> _Problem to solve_
Copy each of the following entries verbatim, keeping every line as it appears.
========================================================================
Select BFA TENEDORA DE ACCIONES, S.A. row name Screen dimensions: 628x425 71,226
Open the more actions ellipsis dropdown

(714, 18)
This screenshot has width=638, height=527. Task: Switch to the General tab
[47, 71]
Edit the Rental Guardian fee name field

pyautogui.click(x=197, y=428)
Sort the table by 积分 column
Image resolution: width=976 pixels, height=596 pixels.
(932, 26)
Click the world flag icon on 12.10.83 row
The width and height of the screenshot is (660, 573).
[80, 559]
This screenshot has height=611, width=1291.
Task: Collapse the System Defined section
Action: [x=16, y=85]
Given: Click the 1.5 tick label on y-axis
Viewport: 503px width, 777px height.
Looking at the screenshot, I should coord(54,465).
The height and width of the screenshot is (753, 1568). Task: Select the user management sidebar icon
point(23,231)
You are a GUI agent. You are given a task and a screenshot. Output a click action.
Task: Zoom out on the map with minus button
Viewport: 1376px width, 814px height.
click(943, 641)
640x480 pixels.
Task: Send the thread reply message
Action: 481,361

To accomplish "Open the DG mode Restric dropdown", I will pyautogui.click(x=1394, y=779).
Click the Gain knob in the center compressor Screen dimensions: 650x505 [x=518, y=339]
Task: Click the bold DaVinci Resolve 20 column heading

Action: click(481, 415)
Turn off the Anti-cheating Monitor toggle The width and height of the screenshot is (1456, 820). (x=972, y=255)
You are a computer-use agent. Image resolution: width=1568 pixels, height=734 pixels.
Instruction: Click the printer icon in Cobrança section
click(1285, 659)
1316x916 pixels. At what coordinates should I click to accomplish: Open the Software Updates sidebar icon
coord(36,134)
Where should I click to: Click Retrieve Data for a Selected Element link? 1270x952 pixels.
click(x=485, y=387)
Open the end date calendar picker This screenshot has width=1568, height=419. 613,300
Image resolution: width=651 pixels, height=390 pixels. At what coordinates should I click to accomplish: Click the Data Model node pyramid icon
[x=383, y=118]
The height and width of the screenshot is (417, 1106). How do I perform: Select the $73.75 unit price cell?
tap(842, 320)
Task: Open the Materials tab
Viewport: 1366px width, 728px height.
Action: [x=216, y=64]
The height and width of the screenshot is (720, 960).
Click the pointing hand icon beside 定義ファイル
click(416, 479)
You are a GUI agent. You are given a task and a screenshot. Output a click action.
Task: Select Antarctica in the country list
========================================================================
> _Reply to the exercise_
Select BFA TENEDORA DE ACCIONES, S.A. row name Screen dimensions: 628x425 71,226
Open the more actions ellipsis dropdown

(714, 18)
This screenshot has width=638, height=527. Task: Switch to the General tab
[47, 71]
Edit the Rental Guardian fee name field

pyautogui.click(x=197, y=428)
Sort the table by 积分 column
Image resolution: width=976 pixels, height=596 pixels.
(932, 26)
Click the world flag icon on 12.10.83 row
The width and height of the screenshot is (660, 573).
[80, 559]
This screenshot has height=611, width=1291.
Task: Collapse the System Defined section
Action: [x=16, y=85]
Given: Click the 1.5 tick label on y-axis
Viewport: 503px width, 777px height.
Looking at the screenshot, I should coord(54,465).
The height and width of the screenshot is (753, 1568). Task: Select the user management sidebar icon
point(23,231)
You are a GUI agent. You are given a task and a screenshot. Output a click action.
Task: Zoom out on the map with minus button
Viewport: 1376px width, 814px height.
click(943, 641)
640x480 pixels.
Task: Send the thread reply message
Action: 481,361

To accomplish "Open the DG mode Restric dropdown", I will pyautogui.click(x=1394, y=779).
Click the Gain knob in the center compressor Screen dimensions: 650x505 [x=518, y=339]
Task: Click the bold DaVinci Resolve 20 column heading

Action: click(481, 415)
Turn off the Anti-cheating Monitor toggle The width and height of the screenshot is (1456, 820). (x=972, y=255)
You are a computer-use agent. Image resolution: width=1568 pixels, height=734 pixels.
Instruction: Click the printer icon in Cobrança section
click(1285, 659)
1316x916 pixels. At what coordinates should I click to accomplish: Open the Software Updates sidebar icon
coord(36,134)
Where should I click to: Click Retrieve Data for a Selected Element link? 1270x952 pixels.
click(x=485, y=387)
Open the end date calendar picker This screenshot has width=1568, height=419. 613,300
Image resolution: width=651 pixels, height=390 pixels. At what coordinates should I click to accomplish: Click the Data Model node pyramid icon
[x=383, y=118]
The height and width of the screenshot is (417, 1106). How do I perform: Select the $73.75 unit price cell?
tap(842, 320)
Task: Open the Materials tab
Viewport: 1366px width, 728px height.
Action: [x=216, y=64]
The height and width of the screenshot is (720, 960).
Click the pointing hand icon beside 定義ファイル
click(416, 479)
You are a GUI agent. You are given a task and a screenshot. Output a click action.
Task: Select Antarctica in the country list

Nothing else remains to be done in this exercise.